= Beginning of Section =
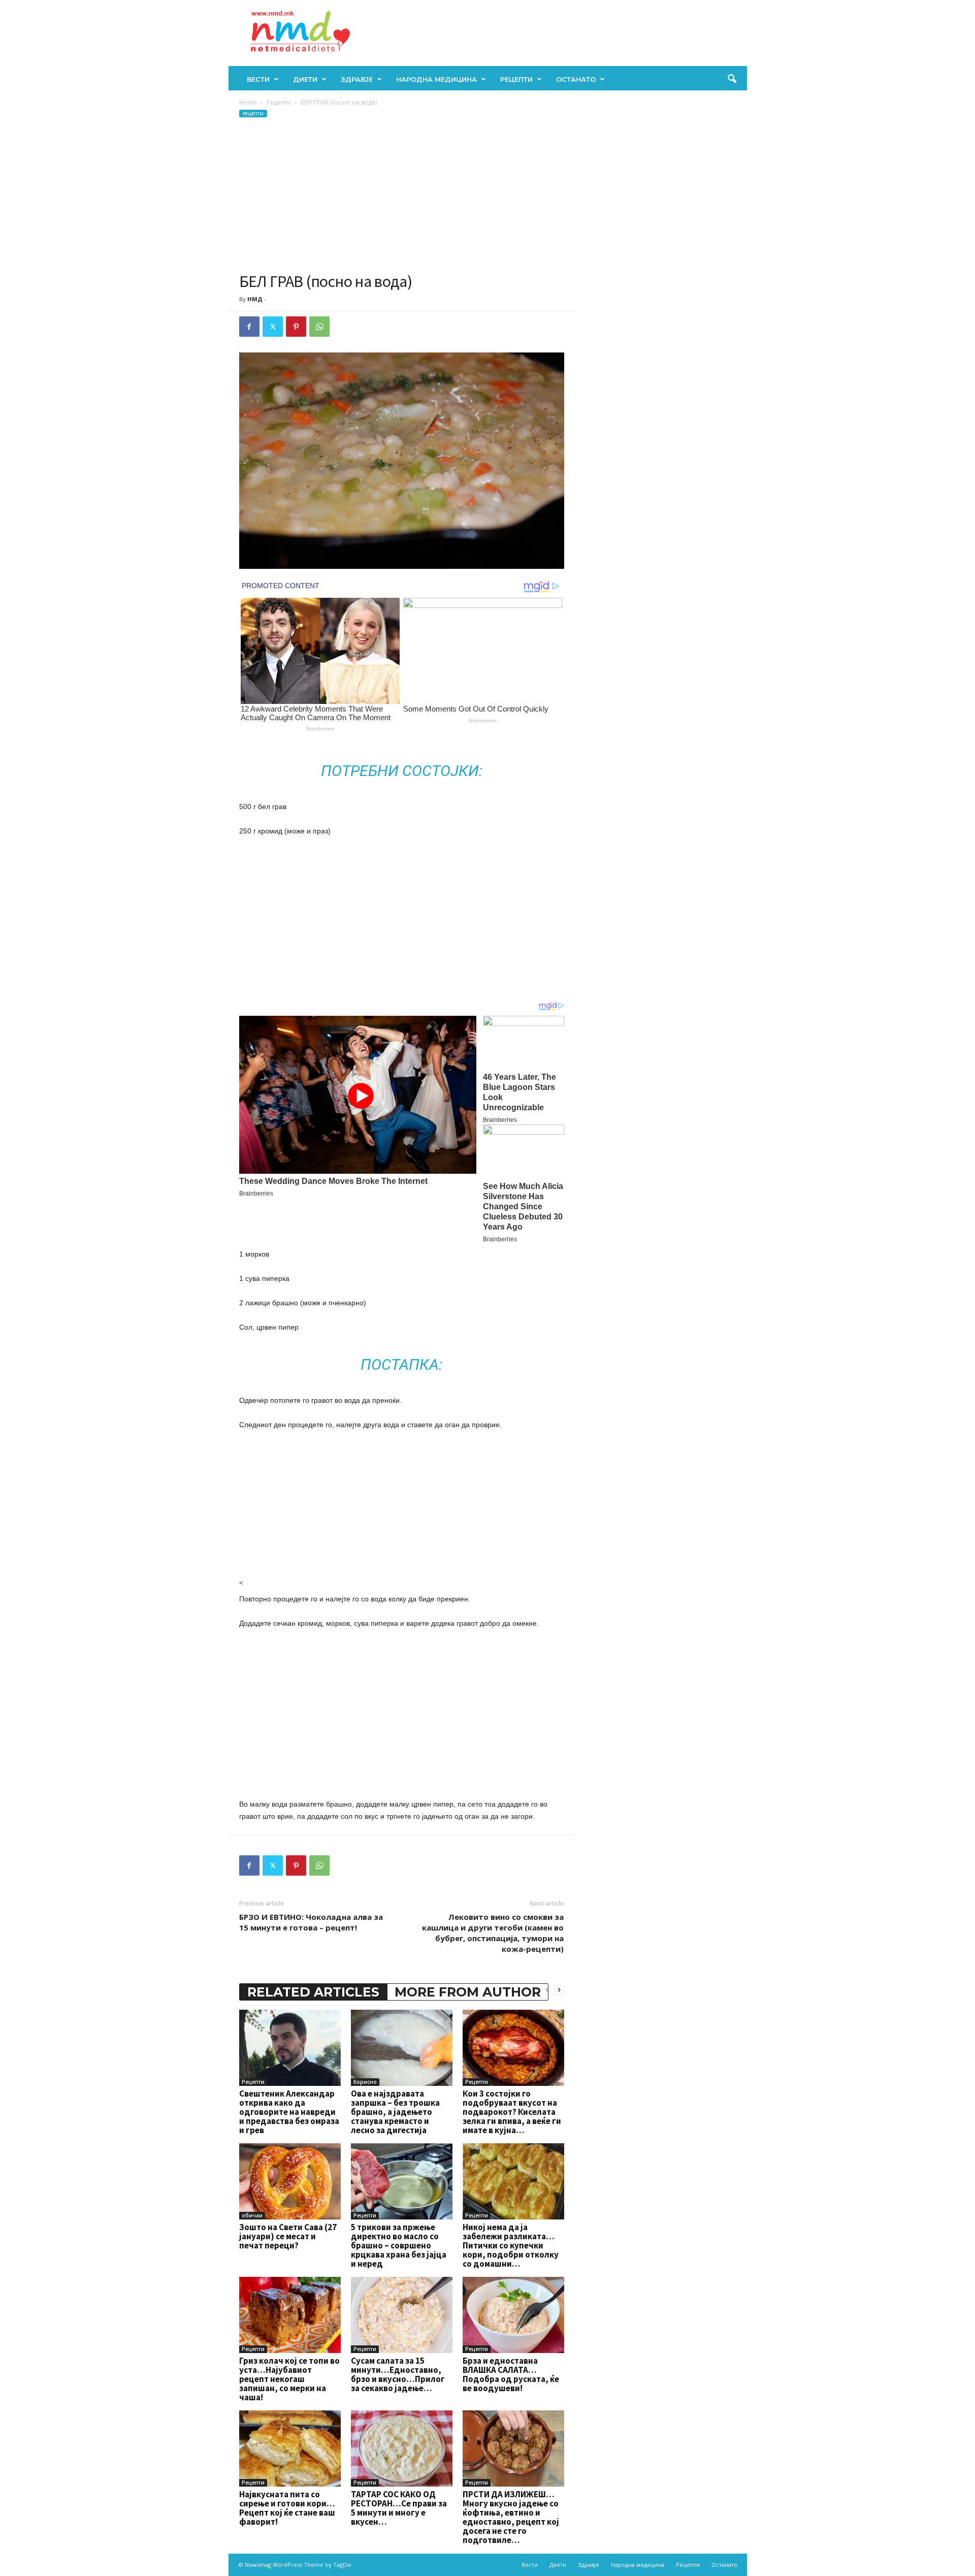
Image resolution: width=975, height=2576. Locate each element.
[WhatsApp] (319, 326)
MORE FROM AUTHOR (468, 1992)
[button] (732, 79)
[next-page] (559, 1989)
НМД (255, 299)
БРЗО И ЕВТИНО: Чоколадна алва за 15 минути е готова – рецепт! (311, 1922)
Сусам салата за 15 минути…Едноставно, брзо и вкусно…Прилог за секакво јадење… (398, 2374)
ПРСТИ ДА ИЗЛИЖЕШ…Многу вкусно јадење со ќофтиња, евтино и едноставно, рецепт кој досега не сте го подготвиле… (511, 2517)
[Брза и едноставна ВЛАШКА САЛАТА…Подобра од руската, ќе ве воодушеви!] (513, 2315)
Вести (258, 79)
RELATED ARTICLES (313, 1992)
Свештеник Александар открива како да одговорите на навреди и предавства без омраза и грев (289, 2112)
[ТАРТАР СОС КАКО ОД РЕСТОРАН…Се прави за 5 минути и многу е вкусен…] (401, 2448)
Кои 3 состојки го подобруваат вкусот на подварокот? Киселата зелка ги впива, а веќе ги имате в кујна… (512, 2112)
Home (248, 102)
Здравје (357, 79)
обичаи (252, 2215)
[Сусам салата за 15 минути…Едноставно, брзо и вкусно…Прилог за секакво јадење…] (401, 2315)
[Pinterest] (296, 326)
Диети (305, 79)
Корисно (365, 2081)
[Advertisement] (401, 195)
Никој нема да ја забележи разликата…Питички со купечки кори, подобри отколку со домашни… (511, 2245)
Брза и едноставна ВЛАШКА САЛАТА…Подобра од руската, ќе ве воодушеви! (511, 2374)
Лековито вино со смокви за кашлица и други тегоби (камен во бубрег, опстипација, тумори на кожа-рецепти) (493, 1933)
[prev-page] (547, 1989)
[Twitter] (273, 326)
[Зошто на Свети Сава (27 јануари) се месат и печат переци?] (290, 2181)
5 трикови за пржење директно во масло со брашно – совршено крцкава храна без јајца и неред (398, 2245)
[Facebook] (249, 326)
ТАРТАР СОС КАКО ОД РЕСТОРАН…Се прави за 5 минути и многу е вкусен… (399, 2508)
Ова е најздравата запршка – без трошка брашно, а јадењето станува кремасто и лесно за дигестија (395, 2112)
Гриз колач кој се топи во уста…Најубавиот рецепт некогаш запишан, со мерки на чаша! (289, 2379)
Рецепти (516, 79)
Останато (576, 79)
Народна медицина (436, 79)
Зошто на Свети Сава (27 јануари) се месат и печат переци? (288, 2236)
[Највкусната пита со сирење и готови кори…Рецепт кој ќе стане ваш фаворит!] (290, 2448)
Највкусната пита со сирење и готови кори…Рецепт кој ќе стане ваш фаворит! (287, 2508)
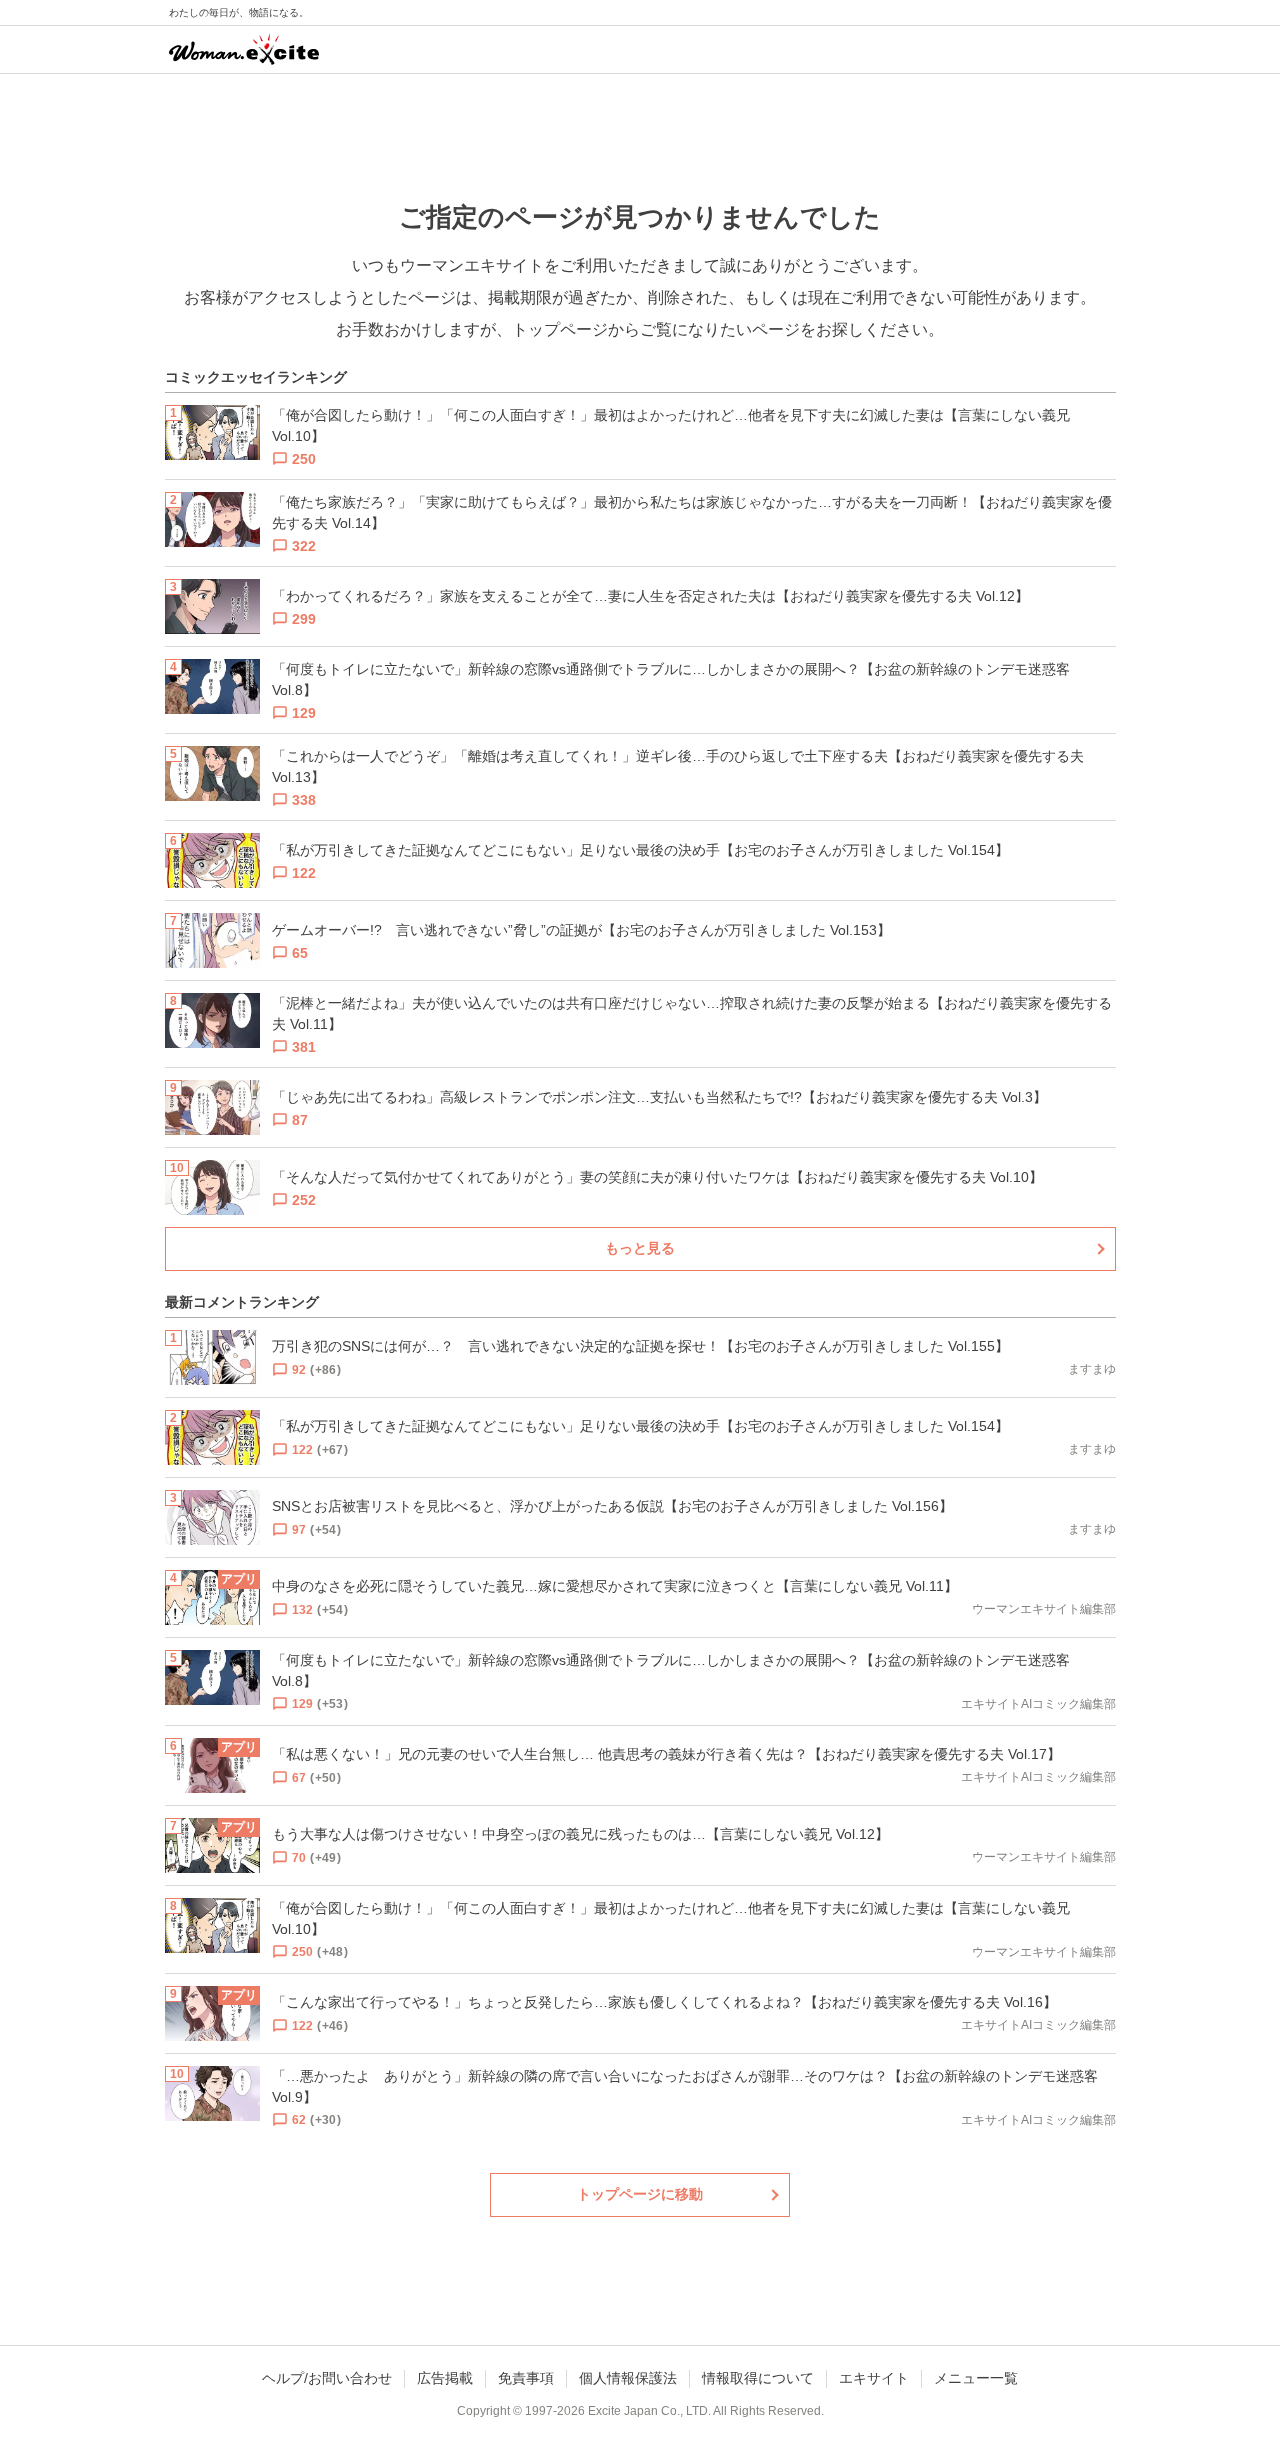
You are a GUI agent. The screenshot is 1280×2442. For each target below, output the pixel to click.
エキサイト (874, 2378)
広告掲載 (445, 2378)
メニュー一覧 (976, 2378)
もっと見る (640, 1248)
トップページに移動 (640, 2194)
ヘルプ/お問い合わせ (327, 2378)
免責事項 (526, 2378)
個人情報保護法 (628, 2378)
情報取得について (758, 2378)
= End of Section =
Could you return all of the entries above exactly, without any images?

Image resolution: width=975, height=2576. Locate each element.
[WhatsApp] (319, 326)
MORE FROM AUTHOR (468, 1992)
[button] (732, 79)
[next-page] (559, 1989)
НМД (255, 299)
БРЗО И ЕВТИНО: Чоколадна алва за 15 минути е готова – рецепт! (311, 1922)
Сусам салата за 15 минути…Едноставно, брзо и вкусно…Прилог за секакво јадење… (398, 2374)
ПРСТИ ДА ИЗЛИЖЕШ…Многу вкусно јадење со ќофтиња, евтино и едноставно, рецепт кој досега не сте го подготвиле… (511, 2517)
[Брза и едноставна ВЛАШКА САЛАТА…Подобра од руската, ќе ве воодушеви!] (513, 2315)
Вести (258, 79)
RELATED ARTICLES (313, 1992)
Свештеник Александар открива како да одговорите на навреди и предавства без омраза и грев (289, 2112)
[ТАРТАР СОС КАКО ОД РЕСТОРАН…Се прави за 5 минути и многу е вкусен…] (401, 2448)
Кои 3 состојки го подобруваат вкусот на подварокот? Киселата зелка ги впива, а веќе ги имате в кујна… (512, 2112)
Home (248, 102)
Здравје (357, 79)
обичаи (252, 2215)
[Сусам салата за 15 минути…Едноставно, брзо и вкусно…Прилог за секакво јадење…] (401, 2315)
[Pinterest] (296, 326)
Диети (305, 79)
Корисно (365, 2081)
[Advertisement] (401, 195)
Никој нема да ја забележи разликата…Питички со купечки кори, подобри отколку со домашни… (511, 2245)
Брза и едноставна ВЛАШКА САЛАТА…Подобра од руската, ќе ве воодушеви! (511, 2374)
Лековито вино со смокви за кашлица и други тегоби (камен во бубрег, опстипација, тумори на кожа-рецепти) (493, 1933)
[prev-page] (547, 1989)
[Twitter] (273, 326)
[Зошто на Свети Сава (27 јануари) се месат и печат переци?] (290, 2181)
5 трикови за пржење директно во масло со брашно – совршено крцкава храна без јајца и неред (398, 2245)
[Facebook] (249, 326)
ТАРТАР СОС КАКО ОД РЕСТОРАН…Се прави за 5 минути и многу е вкусен… (399, 2508)
Ова е најздравата запршка – без трошка брашно, а јадењето станува кремасто и лесно за дигестија (395, 2112)
Гриз колач кој се топи во уста…Најубавиот рецепт некогаш запишан, со мерки на чаша! (289, 2379)
Рецепти (516, 79)
Останато (576, 79)
Народна медицина (436, 79)
Зошто на Свети Сава (27 јануари) се месат и печат переци? (288, 2236)
[Највкусната пита со сирење и готови кори…Рецепт кој ќе стане ваш фаворит!] (290, 2448)
Највкусната пита со сирење и готови кори…Рецепт кој ќе стане ваш фаворит! (287, 2508)
You are a GUI agent. The screenshot is 1280×2442. For each target below, output the pixel to click.
エキサイト (874, 2378)
広告掲載 (445, 2378)
メニュー一覧 (976, 2378)
もっと見る (640, 1248)
トップページに移動 (640, 2194)
ヘルプ/お問い合わせ (327, 2378)
免責事項 (526, 2378)
個人情報保護法 (628, 2378)
情報取得について (758, 2378)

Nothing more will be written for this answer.